Consumer eSIM not likely to happen soon!

By | May 14, 2018

The US Department of Justice is has opened a probe into alleged coordination by AT&T, Verizon Communications and the GSMA, accused of having slowed down the adoption of eSIM standards. When adopted in consumer handsets, eSIMs would allow subscribers to switch between mobile network operators more easily than when they have to purchase a new physical SIM card. Verizon and AT&T together represent 70% of the wireless subscription market in the US. 

While the original eSIM concepts started as early as 2010, the technology has yet to be adopted on a large scale in consumer devices. Gemalto reports that Jean-Christophe Tisseuil from the GSMA recently stressed that M2M and consumer eSIM dynamics are very different although they rely on similar provisioning and activation architectures.

On the other hand, eSIMs have proven their efficiency is solving logistics issues for the IoT market. The specifications for Subscription Management are already adopted across markets in the IoT field, allowing devices to go cross borders seamlessly for the end-user.

Most analysts in the industry agree that if mobile handsets were to start now, they would not include removable SIM cards but rather rely on a combination of security aboard the handset (such as with a minimal secure element) combined with a cloud authentication. As says Gemalto, “the transition towards eSIM is inescapable.” Next battle to be fought is the standardization of user authentication methods in 5G. Already, it is envisioned that different authentication methods will be acceptable depending on the need for security associated with each application.
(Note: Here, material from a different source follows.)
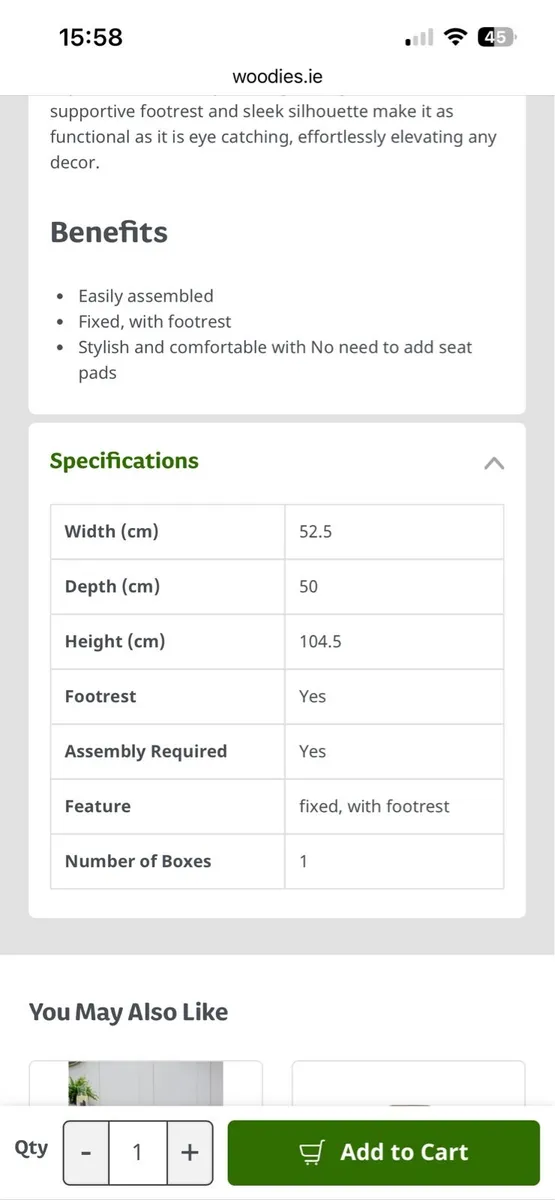Tap the Wi-Fi icon in status bar
The height and width of the screenshot is (1200, 555).
click(456, 37)
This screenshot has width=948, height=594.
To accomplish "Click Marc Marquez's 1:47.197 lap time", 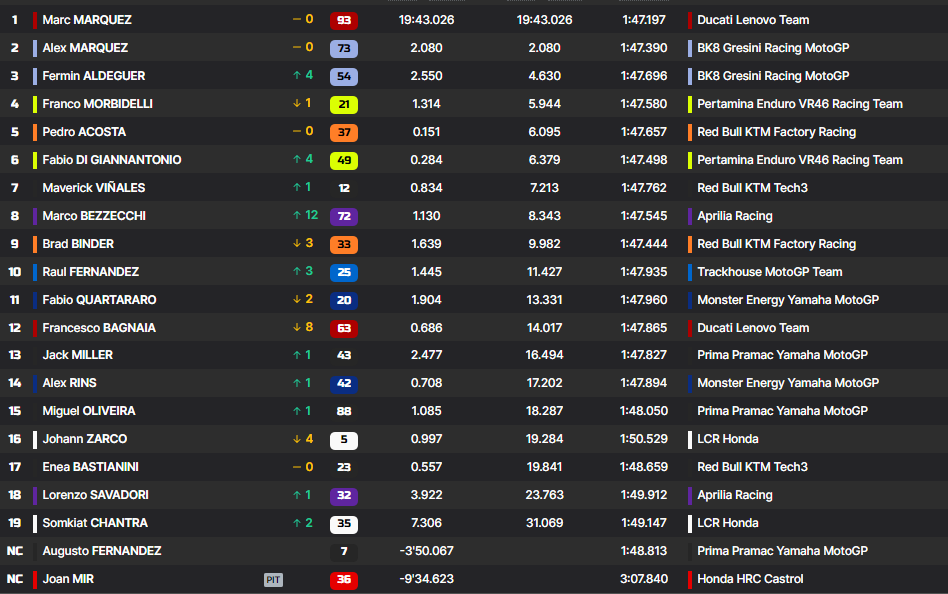I will click(643, 20).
According to The New York Times, the DoJ investigation has been opened about five months ago after at least one device maker and one wireless carrier filed formal complaints with the US Department of Justice. The New York Times adds: “Apple and other equipment makers have complained to the Justice Department about wireless carrier practices related to eSIM technology, two sources familiar with the matter said. Apple declined to comment.” Also, according to ZDNet, the DOJ has reportedly requested information from all four US wireless carriers, including Sprint and T-Mobile. The DOJ reportedly looked into the same issue in 2016, says Fierce Wireless, but closed the investigation without taking action.

Verizon plays down the issue saying: “the reality is that we have a difference of opinion with a couple of phone equipment manufacturers regarding the development of e-SIM standards. Nothing more.” 

An AT&T spokesman said in an email to Reuters: “Along with other GSMA members, we have provided information to the government in response to their requests and will continue to work proactively within GSMA, including with those who might disagree with the proposed standards.”

The GSMA issued a statement saying: “The GSMA, working with leading mobile operators, device makers and SIM manufacturers worldwide, is facilitating the development of a universal standard for eSIM that will be deployed globally. This standard contains a wide range of features, including the option for the eSIM to be locked. (…) The development of the latest version of the specification is on hold pending the completion of an investigation by the United States Department of Justice. The GSMA is cooperating fully with the Department of Justice in this matter.”

As is evidenced in our Smart Insights Report, the switch to eSIMs in consumer devices is favorable to Subscription Managers regardless whether this role is impersonated by handset vendors, the GAFA or other third parties.  Conversely, the switch to eSIMs is detrimental for the classical MNOs which are at risk of losing the consumer relation and be reduced to the role of data pipes.

What is happening now with this DoJ probe and the fact that the GSMA is putting standardization on hold is just the latest episode of the ongoing battle between MNOs and handset vendors.